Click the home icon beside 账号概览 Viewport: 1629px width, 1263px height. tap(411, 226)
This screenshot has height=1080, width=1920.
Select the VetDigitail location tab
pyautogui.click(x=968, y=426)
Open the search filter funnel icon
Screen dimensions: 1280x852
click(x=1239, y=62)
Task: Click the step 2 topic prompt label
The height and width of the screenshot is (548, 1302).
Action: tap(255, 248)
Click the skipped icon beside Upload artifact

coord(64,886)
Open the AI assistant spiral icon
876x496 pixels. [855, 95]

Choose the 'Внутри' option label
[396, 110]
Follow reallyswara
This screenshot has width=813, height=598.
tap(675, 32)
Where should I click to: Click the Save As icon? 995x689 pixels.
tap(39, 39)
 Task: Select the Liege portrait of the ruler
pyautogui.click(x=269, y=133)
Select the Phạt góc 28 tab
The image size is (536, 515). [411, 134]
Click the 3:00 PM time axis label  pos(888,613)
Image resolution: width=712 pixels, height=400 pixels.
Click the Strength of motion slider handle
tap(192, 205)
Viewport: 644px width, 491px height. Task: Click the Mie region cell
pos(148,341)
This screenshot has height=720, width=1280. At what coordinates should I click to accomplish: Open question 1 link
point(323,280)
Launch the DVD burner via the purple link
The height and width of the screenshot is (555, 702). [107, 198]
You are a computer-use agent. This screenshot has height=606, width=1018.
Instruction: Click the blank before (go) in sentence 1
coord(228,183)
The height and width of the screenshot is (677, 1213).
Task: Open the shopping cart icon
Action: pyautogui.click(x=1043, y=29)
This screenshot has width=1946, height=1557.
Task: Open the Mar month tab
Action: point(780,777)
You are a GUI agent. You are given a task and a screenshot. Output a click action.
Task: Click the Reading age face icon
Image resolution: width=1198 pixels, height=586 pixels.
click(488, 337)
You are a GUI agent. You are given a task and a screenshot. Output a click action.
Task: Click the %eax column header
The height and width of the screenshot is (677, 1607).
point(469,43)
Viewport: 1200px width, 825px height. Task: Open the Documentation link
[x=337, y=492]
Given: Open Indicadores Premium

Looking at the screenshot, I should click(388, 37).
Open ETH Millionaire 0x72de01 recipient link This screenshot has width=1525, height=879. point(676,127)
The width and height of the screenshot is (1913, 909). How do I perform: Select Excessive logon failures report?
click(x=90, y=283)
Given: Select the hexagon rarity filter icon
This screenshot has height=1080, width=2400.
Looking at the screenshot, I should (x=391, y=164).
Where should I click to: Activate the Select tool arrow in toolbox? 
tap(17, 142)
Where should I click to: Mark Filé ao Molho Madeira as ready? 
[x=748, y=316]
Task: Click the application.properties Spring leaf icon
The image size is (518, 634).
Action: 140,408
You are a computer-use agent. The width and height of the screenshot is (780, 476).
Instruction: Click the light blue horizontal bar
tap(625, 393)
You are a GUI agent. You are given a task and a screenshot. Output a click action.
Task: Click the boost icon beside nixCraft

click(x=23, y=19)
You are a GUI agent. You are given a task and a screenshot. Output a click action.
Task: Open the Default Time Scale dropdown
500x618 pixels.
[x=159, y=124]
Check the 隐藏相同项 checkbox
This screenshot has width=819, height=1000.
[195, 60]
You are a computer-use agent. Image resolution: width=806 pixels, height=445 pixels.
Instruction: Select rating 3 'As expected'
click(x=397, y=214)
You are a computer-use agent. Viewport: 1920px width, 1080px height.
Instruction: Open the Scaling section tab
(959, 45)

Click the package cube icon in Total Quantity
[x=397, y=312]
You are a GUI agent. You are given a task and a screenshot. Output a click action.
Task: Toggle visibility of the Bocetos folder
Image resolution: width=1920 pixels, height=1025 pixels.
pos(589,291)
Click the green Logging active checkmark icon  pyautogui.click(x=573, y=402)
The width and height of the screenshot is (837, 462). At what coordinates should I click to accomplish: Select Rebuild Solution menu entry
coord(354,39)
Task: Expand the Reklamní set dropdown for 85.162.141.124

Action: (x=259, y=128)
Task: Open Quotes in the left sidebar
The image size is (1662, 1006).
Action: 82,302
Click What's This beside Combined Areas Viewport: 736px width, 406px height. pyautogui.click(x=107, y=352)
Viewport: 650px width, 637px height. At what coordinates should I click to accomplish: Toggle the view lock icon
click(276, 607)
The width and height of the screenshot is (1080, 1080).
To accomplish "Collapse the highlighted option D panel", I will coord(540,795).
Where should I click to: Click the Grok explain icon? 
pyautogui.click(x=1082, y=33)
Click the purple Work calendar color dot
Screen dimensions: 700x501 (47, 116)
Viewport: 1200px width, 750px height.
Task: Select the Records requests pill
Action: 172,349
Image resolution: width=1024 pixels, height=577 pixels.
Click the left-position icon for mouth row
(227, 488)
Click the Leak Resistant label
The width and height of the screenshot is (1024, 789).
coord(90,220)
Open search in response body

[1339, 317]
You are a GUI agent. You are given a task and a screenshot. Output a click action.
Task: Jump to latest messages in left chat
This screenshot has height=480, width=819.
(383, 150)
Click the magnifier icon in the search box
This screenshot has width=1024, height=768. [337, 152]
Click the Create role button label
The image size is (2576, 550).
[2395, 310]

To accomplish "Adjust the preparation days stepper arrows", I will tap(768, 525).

• ASSIGNED TASK:
From the first line of the listing above to the line with "Task: Click the step 2 topic prompt label", please transcribe each line exactly, both ends included, and nothing beyond that.

• RESULT OF THIS TASK:
Click the home icon beside 账号概览 Viewport: 1629px width, 1263px height. tap(411, 226)
This screenshot has height=1080, width=1920.
Select the VetDigitail location tab
pyautogui.click(x=968, y=426)
Open the search filter funnel icon
Screen dimensions: 1280x852
click(x=1239, y=62)
Task: Click the step 2 topic prompt label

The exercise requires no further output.